Tricky Twins Spoofed Trading Computers - jonbaer
http://www.bloombergview.com/articles/2015-12-03/tricky-twins-spoofed-trading-computers
======
lordnacho
Ex options trader here. Something about the ingenuity of this scheme is
familiar.

So basically they make two firms, and each quarter swap which firm is doing
the business in order to get privileges that only firms that haven't traded
much in the previous period would earn. I wonder how they thought the SEC
would not find this out, that there's two companies outside a financial centre
with owners of the same name and birthdate, alternating their trades.

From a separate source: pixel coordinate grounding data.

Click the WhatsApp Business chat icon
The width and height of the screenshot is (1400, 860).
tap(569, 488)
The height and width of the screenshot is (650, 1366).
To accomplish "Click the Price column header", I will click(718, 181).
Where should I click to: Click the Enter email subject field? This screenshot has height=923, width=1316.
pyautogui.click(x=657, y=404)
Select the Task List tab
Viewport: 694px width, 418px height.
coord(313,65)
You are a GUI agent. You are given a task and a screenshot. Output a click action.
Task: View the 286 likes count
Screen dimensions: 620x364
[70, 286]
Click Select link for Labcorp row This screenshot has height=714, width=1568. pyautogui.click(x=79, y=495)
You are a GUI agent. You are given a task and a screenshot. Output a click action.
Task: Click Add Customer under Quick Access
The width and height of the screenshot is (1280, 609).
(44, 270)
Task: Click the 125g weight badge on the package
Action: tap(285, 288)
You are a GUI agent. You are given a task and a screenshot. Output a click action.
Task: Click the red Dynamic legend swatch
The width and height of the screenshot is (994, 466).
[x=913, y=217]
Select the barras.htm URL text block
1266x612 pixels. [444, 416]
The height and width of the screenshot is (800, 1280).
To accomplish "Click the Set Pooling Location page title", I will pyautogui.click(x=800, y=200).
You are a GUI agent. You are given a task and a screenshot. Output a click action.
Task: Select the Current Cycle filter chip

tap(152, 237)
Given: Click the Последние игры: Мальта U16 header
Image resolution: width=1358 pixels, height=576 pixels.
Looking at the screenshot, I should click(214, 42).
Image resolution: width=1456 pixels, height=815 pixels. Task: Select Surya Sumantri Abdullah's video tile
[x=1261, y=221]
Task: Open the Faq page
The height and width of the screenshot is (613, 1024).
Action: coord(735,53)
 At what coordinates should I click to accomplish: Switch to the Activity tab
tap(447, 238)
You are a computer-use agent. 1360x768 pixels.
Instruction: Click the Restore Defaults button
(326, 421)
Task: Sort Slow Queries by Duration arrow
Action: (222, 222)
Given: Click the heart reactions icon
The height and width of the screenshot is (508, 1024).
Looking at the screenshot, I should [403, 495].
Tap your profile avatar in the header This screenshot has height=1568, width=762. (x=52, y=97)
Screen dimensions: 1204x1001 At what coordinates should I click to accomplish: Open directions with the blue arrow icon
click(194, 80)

I wonder if it's going to be considered a loophole that will be closed or an
abuse. I suppose it could be either.

The other thing, gaming the algos, I have a good idea of how it might have
happened.

You see, options people (the ones I know) are not as technologically
sophisticated as stock people or futures people. Many of them rely on quite
simple systems to quote their orders. Several of these are off-the-shelf
systems with functions you'd expect: an autotrader than joins the BBO in some
size, on every single option, not particularly fast either. This works fine
most of the time because options traders are not overly concerned with the
action on a specific option; they need to know their delta/gamma/vega, and
those can all be thrown in a big bucket to be hedged as appropriate. The
spread is normally quite wide, so as long as you're not being gamed on
everything, you have ample room to lock in some profits.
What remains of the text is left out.